Mucchio D'ossa - Stephen King

" Un personaggio romanzato, altro non è, che un mucchio d'ossa. "


Mi è sempre rimasta impressa un'intervista a Stephen King che venne pubblicata alla fine di non ricordo quale romanzo in cui il Re affermò che Mucchio D'ossa era il libro in cui ebbe la sensazione di essere arrivato al livello massimo di scrittura.

Magari sarà così, ma universalmente non è tra i suoi lavori più famosi e celebrati, ed anzi è raro che venga inserito nelle classifiche di gradimento degli appassionati.

Rileggendolo dopo tanto tempo, credo di aver capito perché King ebbe quell'impressione.

Le tematiche affrontate in questo romanzo sono indiscutibilmente serie, complesse ed importanti.
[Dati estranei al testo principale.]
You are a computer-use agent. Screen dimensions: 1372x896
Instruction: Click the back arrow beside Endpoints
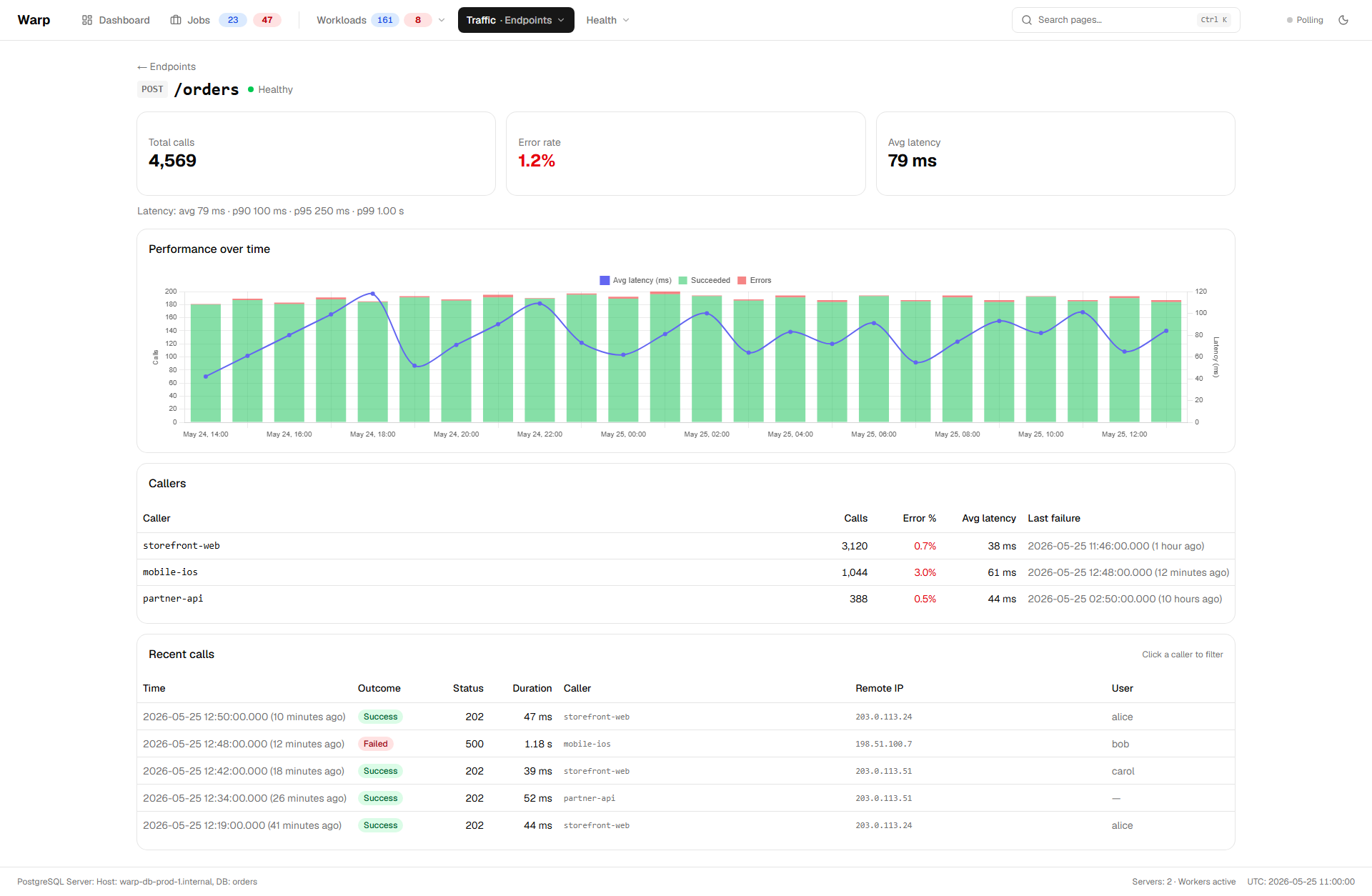[x=141, y=67]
Con Mucchio D'ossa siamo più vicini al genere drammatico che al genere horror, che c'è sia chiaro, ma che per gran parte della storia funge quasi da corollario.

In questo libro sono presenti tanti temi: morte giovanile, elaborazione del lutto, razzismo, stupro, ed è ben radicato anche il genere legal drama con tanto di bambino conteso, il tutto condito in salsa ghost story.

Andiamo di sinossi e parliamone meglio:


Mike Noonan - quarant'anni, autore di best-seller - è un privilegiato: un discreto successo, un buon conto in banca, la consapevolezza di sentirsi arrivato; tutte cose che ovviamente non hanno alcun senso se l'unica persona a cui tieni un giorno esce di casa e non ritorna più, folgorata per strada dalla morte. Quattro anni dopo è uno scrittore finito, afflitto da un'esistenza vuota. E' alla resa dei conti ma è anche angosciato dalla sensazione che "qualcos'altro", oltre a lui, non sappia rassegnarsi all'ineluttabile di un'esistenza troncata, qualcosa che si fa strada nella sua mente insinuando dubbi tormentosi, procurando incubi che travalicano i limiti del reale...



Per quanto il primo capitolo sia indiscutibilmente triste e colpisce come un pugno allo stomaco a tradimento, Mucchio D'ossa parte lento, lentissimo.

Al di là dell'empatia che si può provare per il protagonista che perde la moglie in giovane età, per di più mentre era incinta, è stato parecchio difficile superare indenni il primo centinaio di pagine.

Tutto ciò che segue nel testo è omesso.